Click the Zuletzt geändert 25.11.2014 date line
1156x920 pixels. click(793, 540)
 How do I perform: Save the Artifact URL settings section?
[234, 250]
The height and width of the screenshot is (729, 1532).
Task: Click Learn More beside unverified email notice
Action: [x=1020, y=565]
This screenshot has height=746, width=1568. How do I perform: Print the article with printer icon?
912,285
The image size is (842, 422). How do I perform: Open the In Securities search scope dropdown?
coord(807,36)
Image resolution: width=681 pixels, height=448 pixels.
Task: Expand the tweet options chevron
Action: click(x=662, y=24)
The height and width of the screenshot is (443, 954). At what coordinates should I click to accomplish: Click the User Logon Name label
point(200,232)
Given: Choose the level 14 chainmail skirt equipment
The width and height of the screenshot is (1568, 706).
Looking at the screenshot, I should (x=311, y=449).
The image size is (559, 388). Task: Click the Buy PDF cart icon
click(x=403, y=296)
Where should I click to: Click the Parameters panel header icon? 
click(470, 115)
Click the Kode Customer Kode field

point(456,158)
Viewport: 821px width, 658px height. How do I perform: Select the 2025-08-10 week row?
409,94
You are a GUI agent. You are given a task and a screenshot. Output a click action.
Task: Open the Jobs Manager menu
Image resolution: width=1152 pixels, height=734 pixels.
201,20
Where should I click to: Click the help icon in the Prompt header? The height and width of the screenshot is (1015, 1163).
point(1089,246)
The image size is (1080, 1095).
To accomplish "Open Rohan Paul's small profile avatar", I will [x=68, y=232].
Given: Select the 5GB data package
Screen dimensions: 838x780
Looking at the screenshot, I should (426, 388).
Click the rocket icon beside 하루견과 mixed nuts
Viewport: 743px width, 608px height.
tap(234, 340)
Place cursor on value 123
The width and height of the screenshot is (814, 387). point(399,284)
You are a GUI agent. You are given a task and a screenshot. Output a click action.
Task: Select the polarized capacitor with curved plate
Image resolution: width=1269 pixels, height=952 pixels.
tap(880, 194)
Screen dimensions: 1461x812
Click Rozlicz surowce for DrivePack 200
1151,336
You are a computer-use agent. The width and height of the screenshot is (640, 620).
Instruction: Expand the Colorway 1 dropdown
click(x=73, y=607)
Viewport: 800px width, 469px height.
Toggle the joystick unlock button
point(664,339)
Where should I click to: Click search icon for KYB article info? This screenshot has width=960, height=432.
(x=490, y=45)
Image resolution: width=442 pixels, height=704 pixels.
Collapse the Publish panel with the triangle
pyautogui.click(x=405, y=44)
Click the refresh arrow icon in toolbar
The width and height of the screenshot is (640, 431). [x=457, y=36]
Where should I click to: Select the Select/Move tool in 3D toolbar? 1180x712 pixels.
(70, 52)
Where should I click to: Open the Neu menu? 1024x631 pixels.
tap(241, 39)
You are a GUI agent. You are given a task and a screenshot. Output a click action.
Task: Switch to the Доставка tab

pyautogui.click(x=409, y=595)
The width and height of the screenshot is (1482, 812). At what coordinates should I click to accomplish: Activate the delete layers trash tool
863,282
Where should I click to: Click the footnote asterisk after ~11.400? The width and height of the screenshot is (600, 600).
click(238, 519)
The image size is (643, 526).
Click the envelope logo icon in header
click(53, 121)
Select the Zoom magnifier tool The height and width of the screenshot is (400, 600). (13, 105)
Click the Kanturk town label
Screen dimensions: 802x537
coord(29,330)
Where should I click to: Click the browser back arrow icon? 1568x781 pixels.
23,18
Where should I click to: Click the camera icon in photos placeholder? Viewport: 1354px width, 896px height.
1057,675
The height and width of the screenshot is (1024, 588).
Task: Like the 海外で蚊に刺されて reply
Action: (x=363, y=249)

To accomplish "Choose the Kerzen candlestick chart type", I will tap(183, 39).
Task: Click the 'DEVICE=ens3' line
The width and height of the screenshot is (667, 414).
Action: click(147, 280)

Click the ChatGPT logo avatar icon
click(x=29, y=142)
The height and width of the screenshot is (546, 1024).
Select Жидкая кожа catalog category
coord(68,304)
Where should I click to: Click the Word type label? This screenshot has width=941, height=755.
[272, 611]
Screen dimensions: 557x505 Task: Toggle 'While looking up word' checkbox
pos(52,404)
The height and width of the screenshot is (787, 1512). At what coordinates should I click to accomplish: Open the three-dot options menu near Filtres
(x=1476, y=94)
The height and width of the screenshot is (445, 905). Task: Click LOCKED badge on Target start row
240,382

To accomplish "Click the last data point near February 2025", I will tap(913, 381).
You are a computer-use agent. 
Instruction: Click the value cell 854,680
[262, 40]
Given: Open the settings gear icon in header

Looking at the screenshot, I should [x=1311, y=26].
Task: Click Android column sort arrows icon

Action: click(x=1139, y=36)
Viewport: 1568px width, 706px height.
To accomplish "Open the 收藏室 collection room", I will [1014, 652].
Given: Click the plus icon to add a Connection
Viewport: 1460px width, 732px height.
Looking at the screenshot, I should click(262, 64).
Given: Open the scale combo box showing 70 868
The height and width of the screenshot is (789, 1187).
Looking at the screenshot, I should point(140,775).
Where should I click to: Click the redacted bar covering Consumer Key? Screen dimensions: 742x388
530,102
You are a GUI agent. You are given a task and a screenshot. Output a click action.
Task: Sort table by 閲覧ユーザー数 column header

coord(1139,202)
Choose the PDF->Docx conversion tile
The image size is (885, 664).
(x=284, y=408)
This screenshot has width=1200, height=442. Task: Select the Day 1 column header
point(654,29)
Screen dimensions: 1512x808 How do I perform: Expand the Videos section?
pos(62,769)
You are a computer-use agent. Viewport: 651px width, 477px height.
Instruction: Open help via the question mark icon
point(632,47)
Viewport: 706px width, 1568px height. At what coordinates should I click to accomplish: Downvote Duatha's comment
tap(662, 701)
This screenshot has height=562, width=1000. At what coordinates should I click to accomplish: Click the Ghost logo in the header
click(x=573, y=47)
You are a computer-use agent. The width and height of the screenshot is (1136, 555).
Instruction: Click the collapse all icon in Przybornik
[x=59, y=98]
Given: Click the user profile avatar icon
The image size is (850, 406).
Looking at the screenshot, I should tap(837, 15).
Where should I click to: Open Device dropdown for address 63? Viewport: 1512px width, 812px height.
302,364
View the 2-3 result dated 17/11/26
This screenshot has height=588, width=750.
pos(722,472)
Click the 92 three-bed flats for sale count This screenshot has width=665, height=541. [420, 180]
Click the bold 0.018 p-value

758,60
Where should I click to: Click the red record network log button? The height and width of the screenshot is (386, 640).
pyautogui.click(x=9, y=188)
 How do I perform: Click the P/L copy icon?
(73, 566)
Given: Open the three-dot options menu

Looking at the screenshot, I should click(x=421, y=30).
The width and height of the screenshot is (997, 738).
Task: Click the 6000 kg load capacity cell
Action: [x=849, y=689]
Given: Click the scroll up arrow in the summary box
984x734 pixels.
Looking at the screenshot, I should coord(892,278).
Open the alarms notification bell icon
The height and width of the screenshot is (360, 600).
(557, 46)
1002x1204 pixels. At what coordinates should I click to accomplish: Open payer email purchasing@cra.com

# EXERCISE REQUIREMENTS
Return the listing above in its exact form.

# REPLY TO THE EXERCISE
Click the Zuletzt geändert 25.11.2014 date line
1156x920 pixels. click(793, 540)
 How do I perform: Save the Artifact URL settings section?
[234, 250]
The height and width of the screenshot is (729, 1532).
Task: Click Learn More beside unverified email notice
Action: [x=1020, y=565]
This screenshot has height=746, width=1568. How do I perform: Print the article with printer icon?
912,285
The image size is (842, 422). How do I perform: Open the In Securities search scope dropdown?
coord(807,36)
Image resolution: width=681 pixels, height=448 pixels.
Task: Expand the tweet options chevron
Action: click(x=662, y=24)
The height and width of the screenshot is (443, 954). At what coordinates should I click to accomplish: Click the User Logon Name label
point(200,232)
Given: Choose the level 14 chainmail skirt equipment
The width and height of the screenshot is (1568, 706).
Looking at the screenshot, I should (x=311, y=449).
The image size is (559, 388). Task: Click the Buy PDF cart icon
click(x=403, y=296)
Where should I click to: Click the Parameters panel header icon? 
click(470, 115)
Click the Kode Customer Kode field

point(456,158)
Viewport: 821px width, 658px height. How do I perform: Select the 2025-08-10 week row?
409,94
You are a GUI agent. You are given a task and a screenshot. Output a click action.
Task: Open the Jobs Manager menu
Image resolution: width=1152 pixels, height=734 pixels.
201,20
Where should I click to: Click the help icon in the Prompt header? The height and width of the screenshot is (1015, 1163).
point(1089,246)
The image size is (1080, 1095).
To accomplish "Open Rohan Paul's small profile avatar", I will [x=68, y=232].
Given: Select the 5GB data package
Screen dimensions: 838x780
Looking at the screenshot, I should (426, 388).
Click the rocket icon beside 하루견과 mixed nuts
Viewport: 743px width, 608px height.
tap(234, 340)
Place cursor on value 123
The width and height of the screenshot is (814, 387). point(399,284)
You are a GUI agent. You are given a task and a screenshot. Output a click action.
Task: Select the polarized capacitor with curved plate
Image resolution: width=1269 pixels, height=952 pixels.
tap(880, 194)
Screen dimensions: 1461x812
Click Rozlicz surowce for DrivePack 200
1151,336
You are a computer-use agent. The width and height of the screenshot is (640, 620).
Instruction: Expand the Colorway 1 dropdown
click(x=73, y=607)
Viewport: 800px width, 469px height.
Toggle the joystick unlock button
point(664,339)
Where should I click to: Click search icon for KYB article info? This screenshot has width=960, height=432.
(x=490, y=45)
Image resolution: width=442 pixels, height=704 pixels.
Collapse the Publish panel with the triangle
pyautogui.click(x=405, y=44)
Click the refresh arrow icon in toolbar
The width and height of the screenshot is (640, 431). [x=457, y=36]
Where should I click to: Select the Select/Move tool in 3D toolbar? 1180x712 pixels.
(70, 52)
Where should I click to: Open the Neu menu? 1024x631 pixels.
tap(241, 39)
You are a GUI agent. You are given a task and a screenshot. Output a click action.
Task: Switch to the Доставка tab

pyautogui.click(x=409, y=595)
The width and height of the screenshot is (1482, 812). At what coordinates should I click to accomplish: Activate the delete layers trash tool
863,282
Where should I click to: Click the footnote asterisk after ~11.400? The width and height of the screenshot is (600, 600).
click(238, 519)
The image size is (643, 526).
Click the envelope logo icon in header
click(53, 121)
Select the Zoom magnifier tool The height and width of the screenshot is (400, 600). (13, 105)
Click the Kanturk town label
Screen dimensions: 802x537
coord(29,330)
Where should I click to: Click the browser back arrow icon? 1568x781 pixels.
23,18
Where should I click to: Click the camera icon in photos placeholder? Viewport: 1354px width, 896px height.
1057,675
The height and width of the screenshot is (1024, 588).
Task: Like the 海外で蚊に刺されて reply
Action: (x=363, y=249)

To accomplish "Choose the Kerzen candlestick chart type", I will tap(183, 39).
Task: Click the 'DEVICE=ens3' line
The width and height of the screenshot is (667, 414).
Action: click(147, 280)

Click the ChatGPT logo avatar icon
click(x=29, y=142)
The height and width of the screenshot is (546, 1024).
Select Жидкая кожа catalog category
coord(68,304)
Where should I click to: Click the Word type label? This screenshot has width=941, height=755.
[272, 611]
Screen dimensions: 557x505 Task: Toggle 'While looking up word' checkbox
pos(52,404)
The height and width of the screenshot is (787, 1512). At what coordinates should I click to accomplish: Open the three-dot options menu near Filtres
(x=1476, y=94)
The height and width of the screenshot is (445, 905). Task: Click LOCKED badge on Target start row
240,382

To accomplish "Click the last data point near February 2025", I will tap(913, 381).
You are a computer-use agent. 
Instruction: Click the value cell 854,680
[262, 40]
Given: Open the settings gear icon in header

Looking at the screenshot, I should [x=1311, y=26].
Task: Click Android column sort arrows icon

Action: click(x=1139, y=36)
Viewport: 1568px width, 706px height.
To accomplish "Open the 收藏室 collection room", I will [1014, 652].
Given: Click the plus icon to add a Connection
Viewport: 1460px width, 732px height.
Looking at the screenshot, I should click(262, 64).
Given: Open the scale combo box showing 70 868
The height and width of the screenshot is (789, 1187).
Looking at the screenshot, I should point(140,775).
Where should I click to: Click the redacted bar covering Consumer Key? Screen dimensions: 742x388
530,102
You are a GUI agent. You are given a task and a screenshot. Output a click action.
Task: Sort table by 閲覧ユーザー数 column header

coord(1139,202)
Choose the PDF->Docx conversion tile
The image size is (885, 664).
(x=284, y=408)
This screenshot has width=1200, height=442. Task: Select the Day 1 column header
point(654,29)
Screen dimensions: 1512x808 How do I perform: Expand the Videos section?
pos(62,769)
You are a computer-use agent. Viewport: 651px width, 477px height.
Instruction: Open help via the question mark icon
point(632,47)
Viewport: 706px width, 1568px height. At what coordinates should I click to accomplish: Downvote Duatha's comment
tap(662, 701)
This screenshot has height=562, width=1000. At what coordinates should I click to accomplish: Click the Ghost logo in the header
click(x=573, y=47)
You are a computer-use agent. The width and height of the screenshot is (1136, 555).
Instruction: Click the collapse all icon in Przybornik
[x=59, y=98]
Given: Click the user profile avatar icon
The image size is (850, 406).
Looking at the screenshot, I should tap(837, 15).
Where should I click to: Open Device dropdown for address 63? Viewport: 1512px width, 812px height.
302,364
View the 2-3 result dated 17/11/26
This screenshot has height=588, width=750.
pos(722,472)
Click the 92 three-bed flats for sale count This screenshot has width=665, height=541. [420, 180]
Click the bold 0.018 p-value

758,60
Where should I click to: Click the red record network log button? The height and width of the screenshot is (386, 640).
pyautogui.click(x=9, y=188)
 How do I perform: Click the P/L copy icon?
(73, 566)
Given: Open the three-dot options menu

Looking at the screenshot, I should click(x=421, y=30).
The width and height of the screenshot is (997, 738).
Task: Click the 6000 kg load capacity cell
Action: [x=849, y=689]
Given: Click the scroll up arrow in the summary box
984x734 pixels.
Looking at the screenshot, I should coord(892,278).
Open the alarms notification bell icon
The height and width of the screenshot is (360, 600).
(557, 46)
1002x1204 pixels. At what coordinates should I click to accomplish: Open payer email purchasing@cra.com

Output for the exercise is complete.